[[ Records shown open ]]

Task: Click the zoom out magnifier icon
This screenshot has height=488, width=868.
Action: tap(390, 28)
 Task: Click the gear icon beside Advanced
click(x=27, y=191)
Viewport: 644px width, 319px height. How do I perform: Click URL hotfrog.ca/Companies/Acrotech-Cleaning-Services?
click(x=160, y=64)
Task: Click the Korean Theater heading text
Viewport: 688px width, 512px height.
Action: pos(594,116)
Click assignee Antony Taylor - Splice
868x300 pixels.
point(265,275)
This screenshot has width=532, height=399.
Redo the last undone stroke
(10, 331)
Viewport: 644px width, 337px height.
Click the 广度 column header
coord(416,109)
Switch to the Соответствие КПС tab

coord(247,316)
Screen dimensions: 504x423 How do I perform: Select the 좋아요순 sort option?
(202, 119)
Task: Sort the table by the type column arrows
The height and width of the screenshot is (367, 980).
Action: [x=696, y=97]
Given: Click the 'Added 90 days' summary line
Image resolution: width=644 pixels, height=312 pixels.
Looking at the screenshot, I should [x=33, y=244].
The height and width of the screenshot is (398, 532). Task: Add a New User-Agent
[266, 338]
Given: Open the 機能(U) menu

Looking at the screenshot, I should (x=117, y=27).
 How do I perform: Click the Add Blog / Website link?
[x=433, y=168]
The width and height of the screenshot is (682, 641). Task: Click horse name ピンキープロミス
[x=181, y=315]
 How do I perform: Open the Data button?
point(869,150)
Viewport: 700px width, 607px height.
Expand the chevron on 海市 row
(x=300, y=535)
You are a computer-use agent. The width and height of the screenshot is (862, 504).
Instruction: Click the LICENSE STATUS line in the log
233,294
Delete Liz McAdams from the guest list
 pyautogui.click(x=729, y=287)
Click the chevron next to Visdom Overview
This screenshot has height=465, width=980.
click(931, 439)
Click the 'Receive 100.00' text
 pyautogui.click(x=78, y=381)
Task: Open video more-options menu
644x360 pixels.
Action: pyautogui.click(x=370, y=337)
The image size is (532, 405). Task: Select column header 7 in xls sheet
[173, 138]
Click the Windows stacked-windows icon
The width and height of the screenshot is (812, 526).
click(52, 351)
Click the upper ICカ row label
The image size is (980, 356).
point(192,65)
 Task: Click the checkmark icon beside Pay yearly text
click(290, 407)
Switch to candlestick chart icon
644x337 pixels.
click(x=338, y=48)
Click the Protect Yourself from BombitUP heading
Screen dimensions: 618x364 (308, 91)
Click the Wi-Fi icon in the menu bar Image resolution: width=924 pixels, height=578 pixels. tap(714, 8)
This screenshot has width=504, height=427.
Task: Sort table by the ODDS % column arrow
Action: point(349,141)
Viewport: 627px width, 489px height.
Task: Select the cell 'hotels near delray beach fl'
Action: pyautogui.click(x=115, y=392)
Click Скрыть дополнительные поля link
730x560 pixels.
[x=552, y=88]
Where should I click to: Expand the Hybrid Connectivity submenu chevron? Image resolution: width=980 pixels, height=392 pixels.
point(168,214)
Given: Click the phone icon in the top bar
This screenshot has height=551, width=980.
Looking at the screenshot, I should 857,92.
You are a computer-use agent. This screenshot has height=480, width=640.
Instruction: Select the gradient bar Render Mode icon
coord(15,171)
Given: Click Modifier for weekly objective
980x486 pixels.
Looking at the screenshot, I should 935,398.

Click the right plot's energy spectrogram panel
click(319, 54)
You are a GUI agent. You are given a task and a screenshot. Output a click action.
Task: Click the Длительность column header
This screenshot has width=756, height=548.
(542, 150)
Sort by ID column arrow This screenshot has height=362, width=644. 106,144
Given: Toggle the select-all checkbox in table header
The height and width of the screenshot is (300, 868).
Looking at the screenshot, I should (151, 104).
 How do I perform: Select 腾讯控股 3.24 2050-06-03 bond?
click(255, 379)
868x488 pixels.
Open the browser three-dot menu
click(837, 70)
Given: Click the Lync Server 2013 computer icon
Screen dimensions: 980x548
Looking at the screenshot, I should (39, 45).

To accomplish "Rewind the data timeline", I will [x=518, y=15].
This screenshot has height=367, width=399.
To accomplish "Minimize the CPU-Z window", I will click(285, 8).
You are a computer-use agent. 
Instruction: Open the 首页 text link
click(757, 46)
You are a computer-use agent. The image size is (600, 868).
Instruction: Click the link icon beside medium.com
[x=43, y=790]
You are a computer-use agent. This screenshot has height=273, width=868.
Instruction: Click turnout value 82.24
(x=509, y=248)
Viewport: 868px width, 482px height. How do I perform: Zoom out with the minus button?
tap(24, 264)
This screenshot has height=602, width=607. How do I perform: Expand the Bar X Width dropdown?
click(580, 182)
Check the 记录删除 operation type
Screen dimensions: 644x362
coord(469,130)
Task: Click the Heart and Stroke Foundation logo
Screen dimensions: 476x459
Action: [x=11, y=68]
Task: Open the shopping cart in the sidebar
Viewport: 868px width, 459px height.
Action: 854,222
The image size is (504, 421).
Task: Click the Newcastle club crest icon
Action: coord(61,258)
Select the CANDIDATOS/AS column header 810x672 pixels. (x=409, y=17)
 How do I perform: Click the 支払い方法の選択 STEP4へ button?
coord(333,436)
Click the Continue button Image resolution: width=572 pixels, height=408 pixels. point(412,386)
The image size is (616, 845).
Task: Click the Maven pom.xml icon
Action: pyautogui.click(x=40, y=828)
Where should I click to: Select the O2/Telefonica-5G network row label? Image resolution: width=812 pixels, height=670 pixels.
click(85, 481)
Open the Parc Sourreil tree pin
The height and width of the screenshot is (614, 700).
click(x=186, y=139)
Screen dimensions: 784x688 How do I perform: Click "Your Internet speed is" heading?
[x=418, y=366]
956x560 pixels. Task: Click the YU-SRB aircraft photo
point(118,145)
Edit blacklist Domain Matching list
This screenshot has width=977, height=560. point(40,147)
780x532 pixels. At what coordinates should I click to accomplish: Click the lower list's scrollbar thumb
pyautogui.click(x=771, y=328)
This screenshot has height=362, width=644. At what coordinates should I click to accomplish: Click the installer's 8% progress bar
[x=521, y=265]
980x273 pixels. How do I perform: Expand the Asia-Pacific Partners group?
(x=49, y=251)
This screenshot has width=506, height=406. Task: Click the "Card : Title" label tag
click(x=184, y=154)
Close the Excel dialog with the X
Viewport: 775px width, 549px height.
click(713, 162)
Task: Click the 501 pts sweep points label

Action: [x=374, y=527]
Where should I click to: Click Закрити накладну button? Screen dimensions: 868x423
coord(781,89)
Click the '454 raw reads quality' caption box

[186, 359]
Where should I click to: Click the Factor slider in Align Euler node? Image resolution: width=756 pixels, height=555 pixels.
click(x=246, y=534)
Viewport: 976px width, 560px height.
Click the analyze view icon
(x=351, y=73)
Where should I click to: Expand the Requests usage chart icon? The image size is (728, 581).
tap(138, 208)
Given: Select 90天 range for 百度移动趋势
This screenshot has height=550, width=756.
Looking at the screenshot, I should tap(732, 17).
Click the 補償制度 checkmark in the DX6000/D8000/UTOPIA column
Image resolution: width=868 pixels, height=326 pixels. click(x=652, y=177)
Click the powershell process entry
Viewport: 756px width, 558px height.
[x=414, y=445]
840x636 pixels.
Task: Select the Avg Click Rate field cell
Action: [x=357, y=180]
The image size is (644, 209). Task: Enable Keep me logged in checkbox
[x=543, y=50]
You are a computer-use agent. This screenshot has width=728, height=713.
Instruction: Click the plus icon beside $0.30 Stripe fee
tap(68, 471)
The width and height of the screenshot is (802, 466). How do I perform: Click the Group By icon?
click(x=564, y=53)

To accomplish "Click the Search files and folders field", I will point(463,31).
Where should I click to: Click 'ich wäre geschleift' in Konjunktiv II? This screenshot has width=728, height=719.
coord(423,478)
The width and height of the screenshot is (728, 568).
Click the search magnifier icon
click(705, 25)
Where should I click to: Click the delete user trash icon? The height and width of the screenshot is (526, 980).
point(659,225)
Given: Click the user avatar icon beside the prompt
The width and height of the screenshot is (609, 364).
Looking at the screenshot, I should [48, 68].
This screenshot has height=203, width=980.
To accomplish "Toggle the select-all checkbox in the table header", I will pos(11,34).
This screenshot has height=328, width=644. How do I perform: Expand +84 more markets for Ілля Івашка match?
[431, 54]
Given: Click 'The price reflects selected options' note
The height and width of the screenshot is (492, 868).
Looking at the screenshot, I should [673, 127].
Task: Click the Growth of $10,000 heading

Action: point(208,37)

[[ Records shown closed ]]

_Action item_
Since only the total is wanted, work out how many lines of the data above contain "will" and state it alone.

_Written answer_
4